I was afraid she would melt if I held her in my mouth, yet I still wanted to. After our first intimate encounter, I

got used to it and became obsessed with her body and everything about her. I loved watching her on top of me, her

gentle yet persistent gaze, and the warmth that made me want to pull her into my arms.


Like a beautiful bride, she quickly shed all her clothes and fled into the bathroom. Although

the fluids I had ejaculated that morning still lingered in her body, she was still shy. This was a normal

reaction for a woman, and I didn't want to put any pressure on her, so I followed her in after a while. When she saw me come in, she covered her

full, white body with her hands, avoiding my invasive gaze. Her hands weren't big enough,

and I still saw her alluring cleavage and tempting pubic hair. I stood behind her with a smile, caressing her body. The water from the showerhead soaked

our bodies and also moistened my long-parched heart.


When she came out of the bathroom, her body was still dotted with water droplets, like a lotus emerging from the water,

delicate and beautiful . The room was still a bit chilly, and her fair skin was covered in goosebumps from the cold air

. I quickly grabbed a sheet and wrapped her up tightly, leaving only her head and white feet sticking out.

I carried her horizontally onto the bed like a child. The bed was already made; everything on it

had way for our impending battle, moving aside. I removed the sheet from her and

admired her body as if it were a work of art. She closed her eyes in embarrassment and turned her face away.


I lay naked on top of her, my cock rubbing against her lower abdomen,

feeling a cool breeze from the pubic hair between her legs. I lifted her face and

began kissing her, then her mouth, ears, neck, nape of her neck, chest, and lower abdomen. I raised her legs and placed them on

my shoulders. Her body stiffened slightly; this was a position we'd never tried before. She probably felt her

genitals were completely exposed, and her body writhed restlessly. As I penetrated her, I felt her body react even more strongly than

before . The impact on a certain part of her body sent her into a frenzy of pleasure,

causing her to cry out in ecstasy. Hearing her moans and seeing her seductive state, I thrust

harder There was no other sound in the room except her moans and the sounds of flesh colliding.


When her climax came, her cries were loud and intoxicating. She swayed her plump, white buttocks to meet my

thrusts , and I felt her deepest parts throbbing, her alluring anus powerfully sucking at my thumb.

Her moans trembled, almost hoarse, as I thrust into her at top speed,

climaxing inside her as she reached the peak of pleasure. The gushing sensation, like an egg hitting my back, flowed through

every cell of my body. The afterglow of the climax left us breathless, her body slightly weak, occasionally trembling

. I held her close, wrapping one leg around her lower abdomen, and she let me caress her body like a kitten.
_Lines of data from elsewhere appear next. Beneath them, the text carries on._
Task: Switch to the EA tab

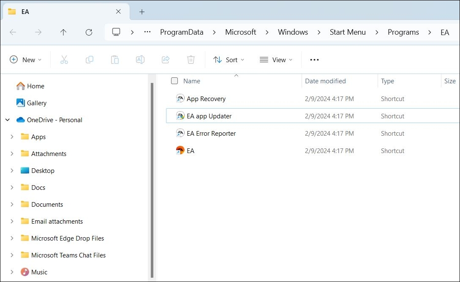Action: (24, 11)
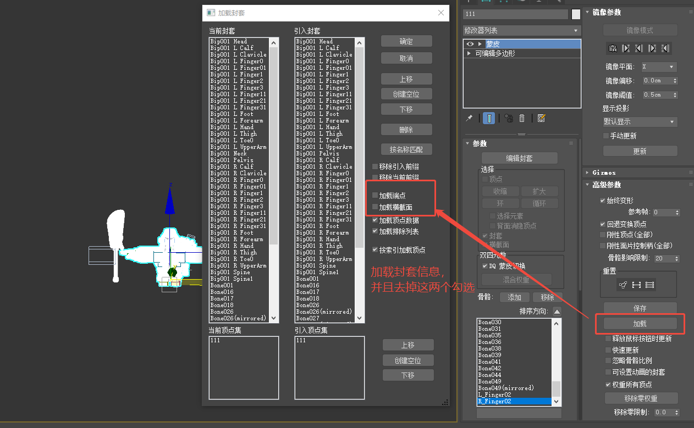Enable the 加载端点 checkbox
This screenshot has height=428, width=694.
pos(375,196)
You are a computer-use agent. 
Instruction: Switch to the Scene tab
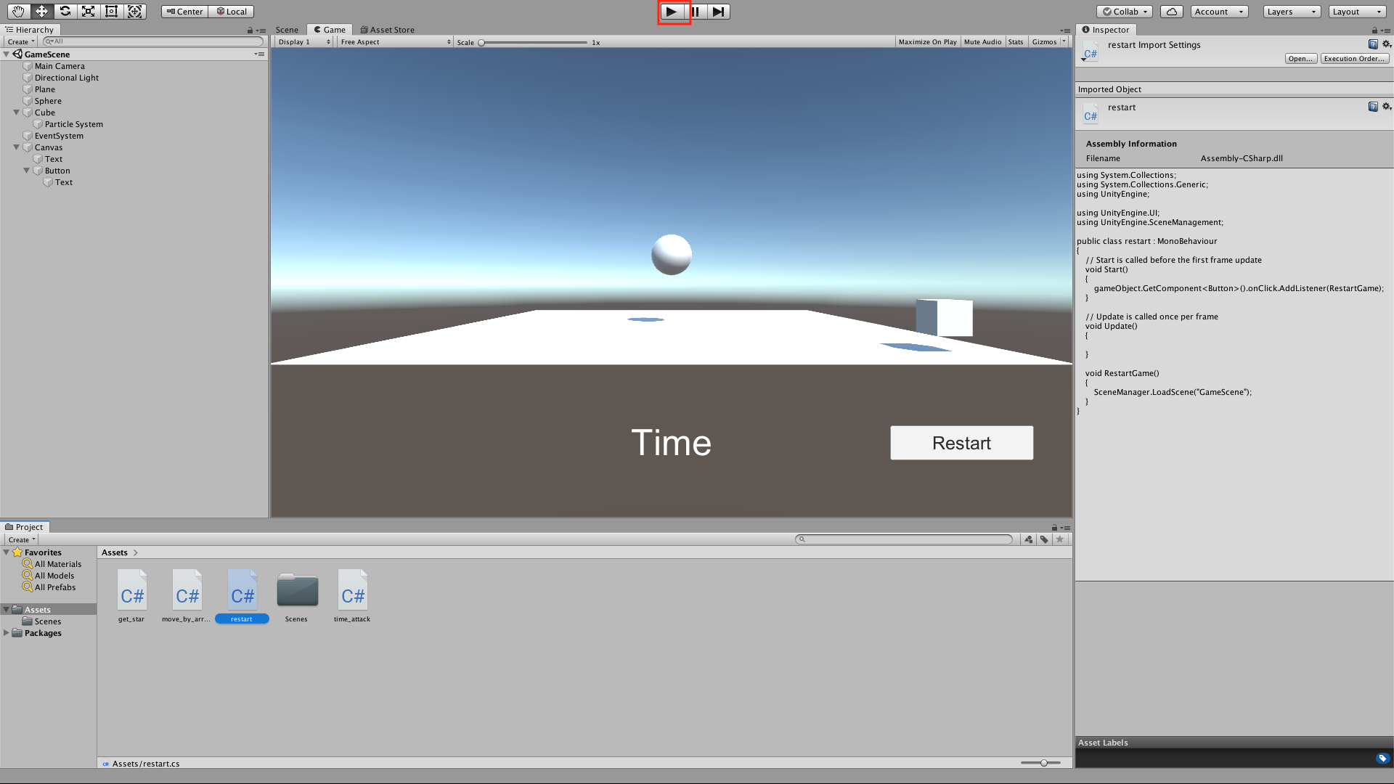[x=287, y=30]
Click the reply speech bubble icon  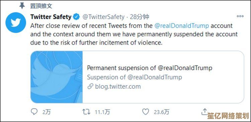pyautogui.click(x=34, y=112)
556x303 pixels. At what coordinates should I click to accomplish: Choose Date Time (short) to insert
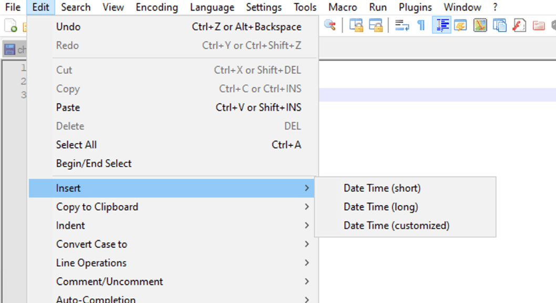pyautogui.click(x=382, y=188)
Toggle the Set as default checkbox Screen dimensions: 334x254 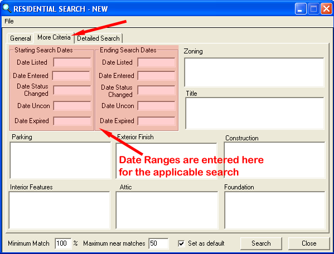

When I checked the time on my phone, I realized we'd been locked in a passionate battle for a full hour and a half. I

kissed her cheek with a sly grin. She smiled seductively at me, a satisfied smile on her lips, her face still

flushed, a mixture of laughter and shyness, a look that would make anyone's heart flutter.


She asked me to carry her, and I readily agreed, lowering my tall frame like a willing ox. She

nestled on my back like a little koala, and I lifted her up, supporting her bottom. It felt wonderful to carry her; she

wasn't heavy, soft, and her firm breasts pressed tightly against my back, tickling me a little. I swayed from side to side

, and she clung tightly to my neck, asking with concern if I was tired, if my injured leg

was bothering her, and why I was swaying so much. Little did she know, my eldest daughter

had slept on my back countless nights, to my swaying. If I could, I'd like her to sleep on me like that

for a while ; perhaps that's the best comfort I can give her right now.

She laughed like a child on my back, clearly happy, but after a short distance, she insisted on jumping off and pulling me

back by the hand.


Holding her hand, we walked down the bustling street. Her hand in my palm, like this May night,

was as gentle as a handful of sweet spring water, cool and sweet, seeping into my bones.